Exercise prompt ▸
Below are entries; count each line that holds the word "menu" and report the number without any other words.

[Opening Records for the task section]

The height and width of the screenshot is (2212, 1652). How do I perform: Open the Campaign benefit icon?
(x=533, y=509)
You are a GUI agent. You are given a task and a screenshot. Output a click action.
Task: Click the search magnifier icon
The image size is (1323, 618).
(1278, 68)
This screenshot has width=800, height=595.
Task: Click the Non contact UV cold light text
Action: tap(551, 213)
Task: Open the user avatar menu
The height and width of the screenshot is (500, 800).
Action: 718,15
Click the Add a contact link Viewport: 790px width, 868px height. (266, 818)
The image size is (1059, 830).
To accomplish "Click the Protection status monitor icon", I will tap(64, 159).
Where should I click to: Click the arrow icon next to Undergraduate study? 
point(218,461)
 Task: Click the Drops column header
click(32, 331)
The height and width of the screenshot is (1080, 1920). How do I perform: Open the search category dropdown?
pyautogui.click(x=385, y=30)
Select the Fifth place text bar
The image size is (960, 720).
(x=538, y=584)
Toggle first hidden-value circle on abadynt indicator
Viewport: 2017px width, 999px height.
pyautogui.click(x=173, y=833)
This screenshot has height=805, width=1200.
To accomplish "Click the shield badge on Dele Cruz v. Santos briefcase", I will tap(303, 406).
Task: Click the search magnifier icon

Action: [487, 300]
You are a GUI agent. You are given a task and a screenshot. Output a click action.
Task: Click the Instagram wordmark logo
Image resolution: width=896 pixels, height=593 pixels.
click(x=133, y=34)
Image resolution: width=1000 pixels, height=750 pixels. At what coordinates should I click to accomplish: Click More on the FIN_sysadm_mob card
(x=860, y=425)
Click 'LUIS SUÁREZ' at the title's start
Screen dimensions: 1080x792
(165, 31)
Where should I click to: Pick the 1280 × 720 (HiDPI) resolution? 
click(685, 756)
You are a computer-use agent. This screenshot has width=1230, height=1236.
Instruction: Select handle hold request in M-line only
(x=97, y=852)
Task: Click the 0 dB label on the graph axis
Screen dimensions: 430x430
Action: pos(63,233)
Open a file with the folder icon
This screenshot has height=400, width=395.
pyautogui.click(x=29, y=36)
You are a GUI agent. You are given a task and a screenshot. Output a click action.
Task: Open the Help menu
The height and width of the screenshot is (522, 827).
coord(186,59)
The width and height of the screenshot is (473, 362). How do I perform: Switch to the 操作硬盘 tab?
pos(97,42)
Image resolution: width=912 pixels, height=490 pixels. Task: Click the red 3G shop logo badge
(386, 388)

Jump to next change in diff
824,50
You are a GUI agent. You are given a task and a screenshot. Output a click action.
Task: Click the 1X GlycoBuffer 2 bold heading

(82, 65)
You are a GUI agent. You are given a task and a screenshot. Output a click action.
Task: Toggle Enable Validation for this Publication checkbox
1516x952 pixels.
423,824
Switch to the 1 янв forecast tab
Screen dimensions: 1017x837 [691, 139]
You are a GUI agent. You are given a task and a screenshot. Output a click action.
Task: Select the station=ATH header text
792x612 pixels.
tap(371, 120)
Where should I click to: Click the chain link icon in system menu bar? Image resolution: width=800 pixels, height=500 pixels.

[Closing Records for the task section]

Your solution ▸
3